Data excerpts
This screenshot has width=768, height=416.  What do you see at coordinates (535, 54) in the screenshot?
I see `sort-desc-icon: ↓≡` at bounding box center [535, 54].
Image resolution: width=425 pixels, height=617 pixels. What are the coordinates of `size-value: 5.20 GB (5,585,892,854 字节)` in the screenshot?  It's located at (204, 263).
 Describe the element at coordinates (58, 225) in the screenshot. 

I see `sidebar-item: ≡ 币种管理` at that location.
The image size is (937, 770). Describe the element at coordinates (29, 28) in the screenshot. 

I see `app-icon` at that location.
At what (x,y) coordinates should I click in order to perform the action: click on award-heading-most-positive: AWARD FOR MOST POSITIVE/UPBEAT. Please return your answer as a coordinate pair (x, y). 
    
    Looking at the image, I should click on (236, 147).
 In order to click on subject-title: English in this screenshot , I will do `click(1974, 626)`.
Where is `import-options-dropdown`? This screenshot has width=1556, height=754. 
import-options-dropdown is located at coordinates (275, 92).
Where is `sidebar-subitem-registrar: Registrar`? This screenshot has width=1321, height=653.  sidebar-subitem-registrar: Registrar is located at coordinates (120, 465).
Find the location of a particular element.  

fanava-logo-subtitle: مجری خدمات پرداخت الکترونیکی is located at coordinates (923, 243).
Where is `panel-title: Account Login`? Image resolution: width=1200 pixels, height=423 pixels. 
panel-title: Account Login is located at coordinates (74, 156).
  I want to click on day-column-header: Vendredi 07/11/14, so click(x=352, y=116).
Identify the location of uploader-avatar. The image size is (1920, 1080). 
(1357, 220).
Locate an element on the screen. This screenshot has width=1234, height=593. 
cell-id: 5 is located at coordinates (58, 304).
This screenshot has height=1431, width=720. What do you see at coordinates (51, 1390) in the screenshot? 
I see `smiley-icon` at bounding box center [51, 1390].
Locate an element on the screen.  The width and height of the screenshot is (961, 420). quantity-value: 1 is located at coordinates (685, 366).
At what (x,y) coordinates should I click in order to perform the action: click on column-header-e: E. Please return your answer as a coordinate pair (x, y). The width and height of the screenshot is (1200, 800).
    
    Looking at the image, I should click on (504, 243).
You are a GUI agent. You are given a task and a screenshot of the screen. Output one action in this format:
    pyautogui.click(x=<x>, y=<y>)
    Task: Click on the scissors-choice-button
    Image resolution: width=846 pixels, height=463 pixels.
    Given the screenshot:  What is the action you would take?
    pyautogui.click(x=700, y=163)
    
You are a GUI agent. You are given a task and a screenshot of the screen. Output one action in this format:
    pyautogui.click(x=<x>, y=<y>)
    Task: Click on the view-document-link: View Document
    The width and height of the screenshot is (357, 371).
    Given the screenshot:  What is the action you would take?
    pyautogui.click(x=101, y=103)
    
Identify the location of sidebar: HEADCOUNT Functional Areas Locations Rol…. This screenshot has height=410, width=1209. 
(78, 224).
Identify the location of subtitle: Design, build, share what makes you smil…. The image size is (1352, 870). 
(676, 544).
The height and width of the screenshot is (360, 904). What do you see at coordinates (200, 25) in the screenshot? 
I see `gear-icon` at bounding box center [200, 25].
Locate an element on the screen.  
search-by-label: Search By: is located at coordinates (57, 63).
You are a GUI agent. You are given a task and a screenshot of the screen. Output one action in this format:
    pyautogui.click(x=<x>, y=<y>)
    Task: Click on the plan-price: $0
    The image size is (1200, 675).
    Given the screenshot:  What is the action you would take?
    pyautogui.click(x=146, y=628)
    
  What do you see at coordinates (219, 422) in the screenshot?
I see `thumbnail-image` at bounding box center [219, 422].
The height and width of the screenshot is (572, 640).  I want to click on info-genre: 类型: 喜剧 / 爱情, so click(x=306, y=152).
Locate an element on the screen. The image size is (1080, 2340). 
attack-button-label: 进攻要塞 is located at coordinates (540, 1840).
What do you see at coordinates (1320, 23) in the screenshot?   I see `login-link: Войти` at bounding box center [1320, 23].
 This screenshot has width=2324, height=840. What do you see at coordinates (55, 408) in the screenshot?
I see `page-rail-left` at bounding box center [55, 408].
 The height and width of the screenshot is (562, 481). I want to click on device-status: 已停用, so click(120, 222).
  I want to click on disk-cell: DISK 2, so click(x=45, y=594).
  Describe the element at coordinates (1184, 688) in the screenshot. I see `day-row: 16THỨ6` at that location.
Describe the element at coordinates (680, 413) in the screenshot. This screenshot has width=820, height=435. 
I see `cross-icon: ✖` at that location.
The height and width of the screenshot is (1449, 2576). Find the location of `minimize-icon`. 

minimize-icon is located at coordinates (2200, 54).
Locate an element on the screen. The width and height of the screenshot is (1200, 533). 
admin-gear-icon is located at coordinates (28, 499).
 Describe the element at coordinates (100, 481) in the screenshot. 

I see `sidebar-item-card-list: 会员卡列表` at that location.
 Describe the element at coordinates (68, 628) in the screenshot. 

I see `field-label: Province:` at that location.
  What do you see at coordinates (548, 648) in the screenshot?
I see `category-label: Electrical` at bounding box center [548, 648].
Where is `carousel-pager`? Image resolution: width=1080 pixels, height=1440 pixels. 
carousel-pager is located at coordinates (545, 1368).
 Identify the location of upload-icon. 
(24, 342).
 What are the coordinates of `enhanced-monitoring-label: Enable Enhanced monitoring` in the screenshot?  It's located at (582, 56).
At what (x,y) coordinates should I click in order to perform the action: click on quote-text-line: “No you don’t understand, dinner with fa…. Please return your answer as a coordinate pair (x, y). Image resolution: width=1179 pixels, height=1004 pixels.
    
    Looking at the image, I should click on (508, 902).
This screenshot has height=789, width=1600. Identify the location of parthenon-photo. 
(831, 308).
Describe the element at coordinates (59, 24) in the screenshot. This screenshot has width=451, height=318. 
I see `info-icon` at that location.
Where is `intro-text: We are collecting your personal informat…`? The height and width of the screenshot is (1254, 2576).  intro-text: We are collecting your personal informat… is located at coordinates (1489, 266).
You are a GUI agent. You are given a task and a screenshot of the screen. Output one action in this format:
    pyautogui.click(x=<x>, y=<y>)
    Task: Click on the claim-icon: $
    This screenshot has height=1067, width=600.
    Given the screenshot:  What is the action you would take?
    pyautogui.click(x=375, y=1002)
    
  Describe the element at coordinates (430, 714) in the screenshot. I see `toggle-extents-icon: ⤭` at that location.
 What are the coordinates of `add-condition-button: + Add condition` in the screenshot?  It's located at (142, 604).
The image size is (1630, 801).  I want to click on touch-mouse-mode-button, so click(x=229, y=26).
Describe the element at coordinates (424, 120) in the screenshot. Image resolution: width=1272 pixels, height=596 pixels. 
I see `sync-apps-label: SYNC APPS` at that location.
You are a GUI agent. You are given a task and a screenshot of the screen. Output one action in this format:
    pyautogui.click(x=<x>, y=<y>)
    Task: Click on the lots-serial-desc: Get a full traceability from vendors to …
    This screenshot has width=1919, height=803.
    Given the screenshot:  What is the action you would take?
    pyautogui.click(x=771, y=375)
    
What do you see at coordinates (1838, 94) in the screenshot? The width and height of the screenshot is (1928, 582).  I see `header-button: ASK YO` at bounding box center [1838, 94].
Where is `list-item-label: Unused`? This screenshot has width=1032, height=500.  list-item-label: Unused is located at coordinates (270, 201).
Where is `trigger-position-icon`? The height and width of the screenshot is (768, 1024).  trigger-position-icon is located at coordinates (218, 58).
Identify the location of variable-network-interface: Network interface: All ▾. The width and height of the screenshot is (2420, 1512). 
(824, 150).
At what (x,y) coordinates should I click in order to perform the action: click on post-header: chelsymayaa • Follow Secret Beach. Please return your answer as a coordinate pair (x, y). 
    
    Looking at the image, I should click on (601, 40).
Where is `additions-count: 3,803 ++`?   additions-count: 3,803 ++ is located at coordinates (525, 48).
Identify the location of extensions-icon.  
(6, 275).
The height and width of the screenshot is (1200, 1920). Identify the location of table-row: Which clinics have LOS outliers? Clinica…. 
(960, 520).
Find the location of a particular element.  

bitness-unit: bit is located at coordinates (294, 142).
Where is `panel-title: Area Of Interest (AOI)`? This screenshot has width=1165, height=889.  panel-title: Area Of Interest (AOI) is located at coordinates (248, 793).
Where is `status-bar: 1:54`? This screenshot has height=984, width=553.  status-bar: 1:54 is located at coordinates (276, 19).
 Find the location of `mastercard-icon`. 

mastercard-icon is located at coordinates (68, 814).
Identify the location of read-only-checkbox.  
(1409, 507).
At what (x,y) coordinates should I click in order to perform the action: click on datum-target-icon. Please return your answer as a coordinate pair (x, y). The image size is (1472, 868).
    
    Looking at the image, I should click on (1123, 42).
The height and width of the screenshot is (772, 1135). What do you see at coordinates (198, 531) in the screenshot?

TASK DESCRIPTION
Reproduce the lines of the listing above verbatim, starting at the line that contains "coordinates (270, 201)." and ending at the line that contains "coordinates (218, 58).".

RESULT
Where is `list-item-label: Unused`? This screenshot has width=1032, height=500.  list-item-label: Unused is located at coordinates (270, 201).
Where is `trigger-position-icon`? The height and width of the screenshot is (768, 1024).  trigger-position-icon is located at coordinates (218, 58).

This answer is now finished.